§ Instrucciones de la tarea
Transforme las líneas de todos los ítems que figuran a continuación en una tabla Markdown con las columnas «Núm» y «Contenido». En ellas deben constar el número de fila y el texto de cada línea. Omita las líneas en blanco.

Datos recopilados
★ ★ ★ ★ ★
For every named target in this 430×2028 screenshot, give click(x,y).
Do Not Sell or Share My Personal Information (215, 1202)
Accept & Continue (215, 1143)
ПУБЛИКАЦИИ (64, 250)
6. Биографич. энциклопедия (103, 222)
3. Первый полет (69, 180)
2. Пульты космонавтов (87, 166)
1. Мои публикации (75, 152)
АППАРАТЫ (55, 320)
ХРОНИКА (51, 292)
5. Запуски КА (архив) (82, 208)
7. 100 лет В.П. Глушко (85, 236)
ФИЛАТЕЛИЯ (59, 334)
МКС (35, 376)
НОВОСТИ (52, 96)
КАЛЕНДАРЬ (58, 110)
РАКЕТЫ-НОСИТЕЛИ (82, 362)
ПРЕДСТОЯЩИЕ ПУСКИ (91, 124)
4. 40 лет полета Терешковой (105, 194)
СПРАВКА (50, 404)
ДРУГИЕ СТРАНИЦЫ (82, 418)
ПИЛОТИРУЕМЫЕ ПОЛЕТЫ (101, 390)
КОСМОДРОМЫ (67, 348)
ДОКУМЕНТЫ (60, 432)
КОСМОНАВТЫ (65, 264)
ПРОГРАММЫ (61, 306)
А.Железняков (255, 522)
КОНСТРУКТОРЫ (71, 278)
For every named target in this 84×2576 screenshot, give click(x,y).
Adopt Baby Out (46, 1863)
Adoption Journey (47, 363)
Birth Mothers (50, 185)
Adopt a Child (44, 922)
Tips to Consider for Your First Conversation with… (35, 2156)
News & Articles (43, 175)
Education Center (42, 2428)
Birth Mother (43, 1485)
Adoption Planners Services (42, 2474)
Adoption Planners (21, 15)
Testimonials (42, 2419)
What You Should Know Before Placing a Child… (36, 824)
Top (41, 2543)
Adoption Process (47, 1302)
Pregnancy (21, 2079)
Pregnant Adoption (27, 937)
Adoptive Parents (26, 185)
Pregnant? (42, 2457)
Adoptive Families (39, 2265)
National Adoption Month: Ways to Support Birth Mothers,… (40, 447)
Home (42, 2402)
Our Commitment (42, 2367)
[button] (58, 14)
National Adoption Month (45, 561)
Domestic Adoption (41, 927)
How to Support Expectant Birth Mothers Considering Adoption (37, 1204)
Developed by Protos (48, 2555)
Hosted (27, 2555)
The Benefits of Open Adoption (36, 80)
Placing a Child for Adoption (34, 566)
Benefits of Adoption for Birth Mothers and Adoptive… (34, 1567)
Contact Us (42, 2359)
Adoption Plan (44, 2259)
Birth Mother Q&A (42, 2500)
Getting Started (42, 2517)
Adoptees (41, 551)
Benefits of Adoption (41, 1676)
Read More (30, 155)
★ ★ ★ ★ ★
§ Solución del problema
| Núm | Contenido |
|---|---|
| 1 | For every named target in this 430×2028 screenshot, give click(x,y). |
| 2 | Do Not Sell or Share My Personal Information (215, 1202) |
| 3 | Accept & Continue (215, 1143) |
| 4 | ПУБЛИКАЦИИ (64, 250) |
| 5 | 6. Биографич. энциклопедия (103, 222) |
| 6 | 3. Первый полет (69, 180) |
| 7 | 2. Пульты космонавтов (87, 166) |
| 8 | 1. Мои публикации (75, 152) |
| 9 | АППАРАТЫ (55, 320) |
| 10 | ХРОНИКА (51, 292) |
| 11 | 5. Запуски КА (архив) (82, 208) |
| 12 | 7. 100 лет В.П. Глушко (85, 236) |
| 13 | ФИЛАТЕЛИЯ (59, 334) |
| 14 | МКС (35, 376) |
| 15 | НОВОСТИ (52, 96) |
| 16 | КАЛЕНДАРЬ (58, 110) |
| 17 | РАКЕТЫ-НОСИТЕЛИ (82, 362) |
| 18 | ПРЕДСТОЯЩИЕ ПУСКИ (91, 124) |
| 19 | 4. 40 лет полета Терешковой (105, 194) |
| 20 | СПРАВКА (50, 404) |
| 21 | ДРУГИЕ СТРАНИЦЫ (82, 418) |
| 22 | ПИЛОТИРУЕМЫЕ ПОЛЕТЫ (101, 390) |
| 23 | КОСМОДРОМЫ (67, 348) |
| 24 | ДОКУМЕНТЫ (60, 432) |
| 25 | КОСМОНАВТЫ (65, 264) |
| 26 | ПРОГРАММЫ (61, 306) |
| 27 | А.Железняков (255, 522) |
| 28 | КОНСТРУКТОРЫ (71, 278) |
| 29 | For every named target in this 84×2576 screenshot, give click(x,y). |
| 30 | Adopt Baby Out (46, 1863) |
| 31 | Adoption Journey (47, 363) |
| 32 | Birth Mothers (50, 185) |
| 33 | Adopt a Child (44, 922) |
| 34 | Tips to Consider for Your First Conversation with… (35, 2156) |
| 35 | News & Articles (43, 175) |
| 36 | Education Center (42, 2428) |
| 37 | Birth Mother (43, 1485) |
| 38 | Adoption Planners Services (42, 2474) |
| 39 | Adoption Planners (21, 15) |
| 40 | Testimonials (42, 2419) |
| 41 | What You Should Know Before Placing a Child… (36, 824) |
| 42 | Top (41, 2543) |
| 43 | Adoption Process (47, 1302) |
| 44 | Pregnancy (21, 2079) |
| 45 | Pregnant Adoption (27, 937) |
| 46 | Adoptive Parents (26, 185) |
| 47 | Pregnant? (42, 2457) |
| 48 | Adoptive Families (39, 2265) |
| 49 | National Adoption Month: Ways to Support Birth Mothers,… (40, 447) |
| 50 | Home (42, 2402) |
| 51 | Our Commitment (42, 2367) |
| 52 | [button] (58, 14) |
| 53 | National Adoption Month (45, 561) |
| 54 | Domestic Adoption (41, 927) |
| 55 | How to Support Expectant Birth Mothers Considering Adoption (37, 1204) |
| 56 | Developed by Protos (48, 2555) |
| 57 | Hosted (27, 2555) |
| 58 | The Benefits of Open Adoption (36, 80) |
| 59 | Placing a Child for Adoption (34, 566) |
| 60 | Benefits of Adoption for Birth Mothers and Adoptive… (34, 1567) |
| 61 | Contact Us (42, 2359) |
| 62 | Adoption Plan (44, 2259) |
| 63 | Birth Mother Q&A (42, 2500) |
| 64 | Getting Started (42, 2517) |
| 65 | Adoptees (41, 551) |
| 66 | Benefits of Adoption (41, 1676) |
| 67 | Read More (30, 155) |